"""

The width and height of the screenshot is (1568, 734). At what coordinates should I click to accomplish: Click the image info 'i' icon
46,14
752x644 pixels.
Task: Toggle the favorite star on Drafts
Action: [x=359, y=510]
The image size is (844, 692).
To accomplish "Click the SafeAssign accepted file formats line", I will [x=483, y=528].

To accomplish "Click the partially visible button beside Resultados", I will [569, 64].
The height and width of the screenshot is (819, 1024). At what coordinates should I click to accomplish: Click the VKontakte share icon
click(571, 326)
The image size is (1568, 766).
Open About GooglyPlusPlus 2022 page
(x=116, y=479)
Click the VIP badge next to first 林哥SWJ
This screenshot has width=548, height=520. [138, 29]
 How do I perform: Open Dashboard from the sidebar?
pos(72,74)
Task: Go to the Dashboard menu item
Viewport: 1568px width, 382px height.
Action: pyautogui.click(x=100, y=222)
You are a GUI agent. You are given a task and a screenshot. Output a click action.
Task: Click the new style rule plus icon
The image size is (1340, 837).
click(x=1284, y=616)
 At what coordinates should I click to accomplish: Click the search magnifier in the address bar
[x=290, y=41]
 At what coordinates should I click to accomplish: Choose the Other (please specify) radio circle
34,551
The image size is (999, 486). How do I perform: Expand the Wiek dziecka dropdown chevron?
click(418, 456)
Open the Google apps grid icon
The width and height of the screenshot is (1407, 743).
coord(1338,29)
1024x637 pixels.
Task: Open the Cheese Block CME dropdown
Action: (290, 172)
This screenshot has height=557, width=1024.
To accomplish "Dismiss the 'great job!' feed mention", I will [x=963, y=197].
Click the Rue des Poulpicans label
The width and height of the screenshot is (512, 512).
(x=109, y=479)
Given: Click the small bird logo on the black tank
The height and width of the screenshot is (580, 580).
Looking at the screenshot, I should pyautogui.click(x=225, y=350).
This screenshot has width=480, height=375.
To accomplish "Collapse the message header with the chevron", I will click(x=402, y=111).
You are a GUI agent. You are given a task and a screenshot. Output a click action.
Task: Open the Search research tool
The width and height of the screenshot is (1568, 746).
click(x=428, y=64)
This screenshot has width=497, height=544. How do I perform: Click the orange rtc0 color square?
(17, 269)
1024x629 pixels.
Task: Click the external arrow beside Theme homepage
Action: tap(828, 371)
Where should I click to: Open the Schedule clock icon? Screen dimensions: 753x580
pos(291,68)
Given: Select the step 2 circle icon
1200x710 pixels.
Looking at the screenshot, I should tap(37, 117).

"""

**GOAL OF THE EXERCISE**
Nothing but the lines from the one with "The width and height of the screenshot is (1568, 746)." through the final line of the data belongs in the answer, and they must match exactly.

**YOUR SOLUTION**
The width and height of the screenshot is (1568, 746).
click(x=428, y=64)
This screenshot has width=497, height=544. How do I perform: Click the orange rtc0 color square?
(17, 269)
1024x629 pixels.
Task: Click the external arrow beside Theme homepage
Action: tap(828, 371)
Where should I click to: Open the Schedule clock icon? Screen dimensions: 753x580
pos(291,68)
Given: Select the step 2 circle icon
1200x710 pixels.
Looking at the screenshot, I should tap(37, 117).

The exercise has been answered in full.